───── Records shown ─────

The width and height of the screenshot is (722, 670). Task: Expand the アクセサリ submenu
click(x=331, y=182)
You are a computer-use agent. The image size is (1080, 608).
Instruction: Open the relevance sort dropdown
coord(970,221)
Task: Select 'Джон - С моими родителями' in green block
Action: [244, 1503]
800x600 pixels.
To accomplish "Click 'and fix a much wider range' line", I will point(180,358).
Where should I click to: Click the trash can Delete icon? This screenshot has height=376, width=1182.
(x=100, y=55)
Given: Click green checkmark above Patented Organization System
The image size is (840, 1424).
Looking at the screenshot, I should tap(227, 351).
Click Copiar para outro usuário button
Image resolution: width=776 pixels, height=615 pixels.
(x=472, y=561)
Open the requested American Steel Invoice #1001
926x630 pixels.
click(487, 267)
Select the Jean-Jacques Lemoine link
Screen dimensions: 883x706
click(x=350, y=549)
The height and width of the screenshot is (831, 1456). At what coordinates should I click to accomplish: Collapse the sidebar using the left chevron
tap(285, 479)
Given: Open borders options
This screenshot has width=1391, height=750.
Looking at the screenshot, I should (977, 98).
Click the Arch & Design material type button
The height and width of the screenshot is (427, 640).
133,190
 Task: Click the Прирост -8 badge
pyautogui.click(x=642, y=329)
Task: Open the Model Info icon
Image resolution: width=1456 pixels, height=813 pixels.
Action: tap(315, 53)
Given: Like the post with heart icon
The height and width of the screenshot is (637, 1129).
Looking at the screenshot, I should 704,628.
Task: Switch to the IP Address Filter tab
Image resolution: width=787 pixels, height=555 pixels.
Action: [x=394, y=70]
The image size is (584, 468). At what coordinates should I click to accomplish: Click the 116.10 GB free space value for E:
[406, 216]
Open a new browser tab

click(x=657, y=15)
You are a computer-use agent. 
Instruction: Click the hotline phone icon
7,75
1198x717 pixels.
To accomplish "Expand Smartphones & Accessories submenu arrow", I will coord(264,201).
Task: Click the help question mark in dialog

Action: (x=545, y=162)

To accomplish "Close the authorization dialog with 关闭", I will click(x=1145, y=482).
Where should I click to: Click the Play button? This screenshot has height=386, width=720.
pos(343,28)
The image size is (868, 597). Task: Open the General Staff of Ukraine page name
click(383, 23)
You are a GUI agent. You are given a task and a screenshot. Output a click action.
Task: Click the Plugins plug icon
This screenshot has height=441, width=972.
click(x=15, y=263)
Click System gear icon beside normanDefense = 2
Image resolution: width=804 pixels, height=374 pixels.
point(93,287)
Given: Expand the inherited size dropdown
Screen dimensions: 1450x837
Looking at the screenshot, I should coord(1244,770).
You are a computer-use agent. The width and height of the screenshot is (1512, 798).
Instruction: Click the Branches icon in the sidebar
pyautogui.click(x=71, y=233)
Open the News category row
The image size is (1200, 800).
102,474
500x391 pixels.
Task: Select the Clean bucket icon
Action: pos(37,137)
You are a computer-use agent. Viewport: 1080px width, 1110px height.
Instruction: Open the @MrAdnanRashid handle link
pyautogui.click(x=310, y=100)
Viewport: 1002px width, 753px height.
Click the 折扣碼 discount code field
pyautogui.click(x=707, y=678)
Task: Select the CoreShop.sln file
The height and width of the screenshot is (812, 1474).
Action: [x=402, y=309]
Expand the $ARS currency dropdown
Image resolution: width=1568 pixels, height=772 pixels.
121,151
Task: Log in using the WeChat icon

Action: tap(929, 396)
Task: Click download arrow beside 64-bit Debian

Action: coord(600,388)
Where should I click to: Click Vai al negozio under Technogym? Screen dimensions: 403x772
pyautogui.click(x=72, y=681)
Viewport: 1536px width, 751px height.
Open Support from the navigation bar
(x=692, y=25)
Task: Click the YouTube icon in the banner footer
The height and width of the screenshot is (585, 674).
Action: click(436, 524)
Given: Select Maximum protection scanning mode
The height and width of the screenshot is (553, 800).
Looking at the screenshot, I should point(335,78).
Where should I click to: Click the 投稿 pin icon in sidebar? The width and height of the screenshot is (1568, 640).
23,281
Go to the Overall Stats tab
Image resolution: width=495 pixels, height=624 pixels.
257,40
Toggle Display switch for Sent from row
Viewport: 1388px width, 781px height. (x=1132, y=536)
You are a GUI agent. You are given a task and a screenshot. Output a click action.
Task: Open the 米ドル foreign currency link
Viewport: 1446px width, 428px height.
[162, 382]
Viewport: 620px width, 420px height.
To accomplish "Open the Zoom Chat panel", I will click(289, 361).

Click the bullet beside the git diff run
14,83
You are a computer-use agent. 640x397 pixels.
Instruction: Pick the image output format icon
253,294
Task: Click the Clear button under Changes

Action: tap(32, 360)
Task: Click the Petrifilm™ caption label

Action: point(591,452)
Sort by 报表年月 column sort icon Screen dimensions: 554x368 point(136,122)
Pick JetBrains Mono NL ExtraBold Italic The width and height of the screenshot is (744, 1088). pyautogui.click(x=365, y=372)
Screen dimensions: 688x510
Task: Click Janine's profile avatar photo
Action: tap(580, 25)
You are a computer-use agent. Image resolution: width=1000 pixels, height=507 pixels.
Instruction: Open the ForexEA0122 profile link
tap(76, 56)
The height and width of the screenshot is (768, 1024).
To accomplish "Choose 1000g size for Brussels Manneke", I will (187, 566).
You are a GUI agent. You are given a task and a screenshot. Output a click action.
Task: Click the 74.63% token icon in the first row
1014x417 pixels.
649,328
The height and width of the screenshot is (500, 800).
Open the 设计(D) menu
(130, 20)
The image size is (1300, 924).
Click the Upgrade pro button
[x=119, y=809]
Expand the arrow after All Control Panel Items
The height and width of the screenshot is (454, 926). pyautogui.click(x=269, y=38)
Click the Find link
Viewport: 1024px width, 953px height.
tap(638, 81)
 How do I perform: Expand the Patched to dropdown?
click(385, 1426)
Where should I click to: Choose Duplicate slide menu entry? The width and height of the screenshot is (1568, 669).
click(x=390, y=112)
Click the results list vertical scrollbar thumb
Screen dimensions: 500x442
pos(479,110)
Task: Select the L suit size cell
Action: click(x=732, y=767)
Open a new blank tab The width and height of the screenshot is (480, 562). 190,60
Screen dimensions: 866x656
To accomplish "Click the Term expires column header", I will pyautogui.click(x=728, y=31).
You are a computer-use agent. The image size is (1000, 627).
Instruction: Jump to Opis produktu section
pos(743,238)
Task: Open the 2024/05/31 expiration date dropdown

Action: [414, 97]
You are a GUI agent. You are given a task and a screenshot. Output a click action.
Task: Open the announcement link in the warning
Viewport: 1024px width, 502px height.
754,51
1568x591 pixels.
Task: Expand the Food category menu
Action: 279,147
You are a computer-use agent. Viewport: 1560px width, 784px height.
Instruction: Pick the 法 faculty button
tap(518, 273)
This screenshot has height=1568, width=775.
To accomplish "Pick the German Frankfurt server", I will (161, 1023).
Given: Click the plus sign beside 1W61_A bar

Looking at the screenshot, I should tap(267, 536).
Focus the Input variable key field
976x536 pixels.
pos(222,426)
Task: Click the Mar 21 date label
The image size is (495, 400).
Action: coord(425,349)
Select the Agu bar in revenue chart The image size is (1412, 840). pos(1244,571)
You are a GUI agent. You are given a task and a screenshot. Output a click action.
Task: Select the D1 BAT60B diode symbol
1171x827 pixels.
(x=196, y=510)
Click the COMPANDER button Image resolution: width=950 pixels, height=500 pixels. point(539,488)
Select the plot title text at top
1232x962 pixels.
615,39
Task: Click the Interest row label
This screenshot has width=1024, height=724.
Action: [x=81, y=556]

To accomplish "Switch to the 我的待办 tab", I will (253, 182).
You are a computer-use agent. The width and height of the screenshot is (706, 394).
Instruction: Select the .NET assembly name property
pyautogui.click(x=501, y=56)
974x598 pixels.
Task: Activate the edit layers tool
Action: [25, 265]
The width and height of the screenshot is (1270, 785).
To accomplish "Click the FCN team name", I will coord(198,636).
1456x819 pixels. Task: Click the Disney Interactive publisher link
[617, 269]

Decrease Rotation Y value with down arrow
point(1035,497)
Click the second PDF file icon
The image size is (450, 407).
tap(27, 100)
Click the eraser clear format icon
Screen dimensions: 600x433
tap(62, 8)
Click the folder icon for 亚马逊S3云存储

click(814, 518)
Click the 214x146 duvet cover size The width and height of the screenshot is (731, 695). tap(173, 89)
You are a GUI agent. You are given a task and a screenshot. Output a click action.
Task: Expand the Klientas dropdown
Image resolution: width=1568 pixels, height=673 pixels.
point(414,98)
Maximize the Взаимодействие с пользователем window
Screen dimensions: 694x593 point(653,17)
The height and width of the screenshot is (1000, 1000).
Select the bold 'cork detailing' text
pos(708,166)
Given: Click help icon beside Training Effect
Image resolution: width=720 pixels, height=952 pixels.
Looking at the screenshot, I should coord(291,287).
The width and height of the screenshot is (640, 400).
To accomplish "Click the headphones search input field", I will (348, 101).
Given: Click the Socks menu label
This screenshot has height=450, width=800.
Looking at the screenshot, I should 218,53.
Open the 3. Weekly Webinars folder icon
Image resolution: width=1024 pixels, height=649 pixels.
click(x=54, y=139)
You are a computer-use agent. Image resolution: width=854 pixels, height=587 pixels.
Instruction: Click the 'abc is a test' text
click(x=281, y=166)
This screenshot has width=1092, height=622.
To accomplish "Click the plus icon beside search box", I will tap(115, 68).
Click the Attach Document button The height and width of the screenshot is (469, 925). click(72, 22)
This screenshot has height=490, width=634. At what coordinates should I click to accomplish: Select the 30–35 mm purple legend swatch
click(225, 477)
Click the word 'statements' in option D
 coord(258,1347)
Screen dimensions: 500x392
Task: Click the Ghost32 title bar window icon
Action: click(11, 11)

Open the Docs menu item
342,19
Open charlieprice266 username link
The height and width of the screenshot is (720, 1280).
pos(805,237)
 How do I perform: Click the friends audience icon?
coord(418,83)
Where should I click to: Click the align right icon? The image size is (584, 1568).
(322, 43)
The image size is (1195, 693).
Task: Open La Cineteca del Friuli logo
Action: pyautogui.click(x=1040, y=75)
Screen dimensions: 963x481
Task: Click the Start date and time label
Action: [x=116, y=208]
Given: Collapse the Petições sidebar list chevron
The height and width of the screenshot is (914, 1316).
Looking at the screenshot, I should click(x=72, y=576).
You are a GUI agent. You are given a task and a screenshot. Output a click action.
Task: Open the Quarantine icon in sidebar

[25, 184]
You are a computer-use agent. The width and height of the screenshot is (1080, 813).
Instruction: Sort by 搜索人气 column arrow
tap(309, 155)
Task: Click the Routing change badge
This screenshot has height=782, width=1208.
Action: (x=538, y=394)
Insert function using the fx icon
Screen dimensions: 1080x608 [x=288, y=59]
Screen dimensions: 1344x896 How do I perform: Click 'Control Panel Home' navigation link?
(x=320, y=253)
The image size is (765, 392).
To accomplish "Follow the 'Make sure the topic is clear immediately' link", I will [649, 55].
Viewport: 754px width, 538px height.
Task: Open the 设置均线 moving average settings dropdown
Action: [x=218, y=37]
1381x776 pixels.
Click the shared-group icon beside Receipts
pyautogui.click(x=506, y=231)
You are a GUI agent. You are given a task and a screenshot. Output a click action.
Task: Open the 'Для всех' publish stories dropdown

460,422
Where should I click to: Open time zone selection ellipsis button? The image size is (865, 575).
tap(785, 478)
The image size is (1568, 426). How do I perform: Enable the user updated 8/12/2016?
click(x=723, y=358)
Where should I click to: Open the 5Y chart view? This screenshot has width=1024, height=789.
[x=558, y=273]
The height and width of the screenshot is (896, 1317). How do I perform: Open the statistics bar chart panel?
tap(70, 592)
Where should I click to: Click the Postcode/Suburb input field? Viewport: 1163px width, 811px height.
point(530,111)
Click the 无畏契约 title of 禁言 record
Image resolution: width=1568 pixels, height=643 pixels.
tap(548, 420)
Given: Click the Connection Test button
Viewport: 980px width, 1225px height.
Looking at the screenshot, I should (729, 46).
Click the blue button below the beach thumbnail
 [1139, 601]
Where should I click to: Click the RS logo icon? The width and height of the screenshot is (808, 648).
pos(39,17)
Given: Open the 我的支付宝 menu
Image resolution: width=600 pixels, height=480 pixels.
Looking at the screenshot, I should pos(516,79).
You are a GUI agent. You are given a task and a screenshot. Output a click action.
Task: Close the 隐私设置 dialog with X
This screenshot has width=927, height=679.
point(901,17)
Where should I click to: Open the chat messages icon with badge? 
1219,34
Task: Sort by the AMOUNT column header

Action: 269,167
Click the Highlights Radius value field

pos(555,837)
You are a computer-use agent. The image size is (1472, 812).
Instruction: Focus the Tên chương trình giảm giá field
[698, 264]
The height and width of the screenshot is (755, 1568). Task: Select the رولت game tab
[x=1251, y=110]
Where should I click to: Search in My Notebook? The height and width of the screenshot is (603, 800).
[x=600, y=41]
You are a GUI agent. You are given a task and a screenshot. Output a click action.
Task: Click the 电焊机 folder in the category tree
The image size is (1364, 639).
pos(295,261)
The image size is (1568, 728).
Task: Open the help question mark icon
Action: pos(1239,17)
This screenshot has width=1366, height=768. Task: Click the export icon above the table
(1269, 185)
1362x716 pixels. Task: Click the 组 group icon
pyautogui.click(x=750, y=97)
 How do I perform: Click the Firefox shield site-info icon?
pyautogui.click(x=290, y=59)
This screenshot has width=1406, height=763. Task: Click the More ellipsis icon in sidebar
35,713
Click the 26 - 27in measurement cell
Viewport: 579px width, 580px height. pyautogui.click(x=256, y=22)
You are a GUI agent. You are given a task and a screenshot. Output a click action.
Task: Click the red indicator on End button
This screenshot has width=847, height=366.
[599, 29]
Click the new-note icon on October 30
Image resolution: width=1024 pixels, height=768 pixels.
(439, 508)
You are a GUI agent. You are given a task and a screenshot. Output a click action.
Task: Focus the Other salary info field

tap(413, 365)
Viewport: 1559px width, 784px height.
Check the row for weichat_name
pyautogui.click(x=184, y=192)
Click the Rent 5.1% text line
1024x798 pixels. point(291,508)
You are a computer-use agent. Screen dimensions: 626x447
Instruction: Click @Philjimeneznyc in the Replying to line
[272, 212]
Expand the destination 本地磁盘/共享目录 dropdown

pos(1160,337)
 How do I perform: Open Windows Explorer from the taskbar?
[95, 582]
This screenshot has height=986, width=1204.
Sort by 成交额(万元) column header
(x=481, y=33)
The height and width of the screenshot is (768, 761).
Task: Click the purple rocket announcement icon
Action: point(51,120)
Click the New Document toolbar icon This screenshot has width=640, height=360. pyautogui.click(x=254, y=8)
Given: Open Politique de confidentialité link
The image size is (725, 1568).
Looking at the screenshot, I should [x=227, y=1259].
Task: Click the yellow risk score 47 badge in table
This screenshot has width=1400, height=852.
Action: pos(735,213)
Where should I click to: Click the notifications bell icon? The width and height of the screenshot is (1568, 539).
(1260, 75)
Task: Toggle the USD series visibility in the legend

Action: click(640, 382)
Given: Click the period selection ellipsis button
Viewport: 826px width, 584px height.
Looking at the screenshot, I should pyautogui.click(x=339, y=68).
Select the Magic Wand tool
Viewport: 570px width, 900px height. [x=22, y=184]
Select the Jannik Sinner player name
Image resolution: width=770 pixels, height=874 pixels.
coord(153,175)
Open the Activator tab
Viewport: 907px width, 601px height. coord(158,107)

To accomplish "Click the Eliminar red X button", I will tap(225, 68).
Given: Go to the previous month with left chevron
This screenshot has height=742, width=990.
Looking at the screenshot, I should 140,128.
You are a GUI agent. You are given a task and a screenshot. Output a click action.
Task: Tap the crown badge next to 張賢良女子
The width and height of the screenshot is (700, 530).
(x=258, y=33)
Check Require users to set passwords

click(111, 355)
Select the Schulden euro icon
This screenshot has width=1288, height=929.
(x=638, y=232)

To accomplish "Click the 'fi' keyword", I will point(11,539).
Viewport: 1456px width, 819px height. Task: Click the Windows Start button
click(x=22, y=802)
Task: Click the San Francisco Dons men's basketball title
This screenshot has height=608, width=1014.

─────

● What you should do
Look over the material and return every line where the word "list" is found.

● Final answer
Click the results list vertical scrollbar thumb
Given: Collapse the Petições sidebar list chevron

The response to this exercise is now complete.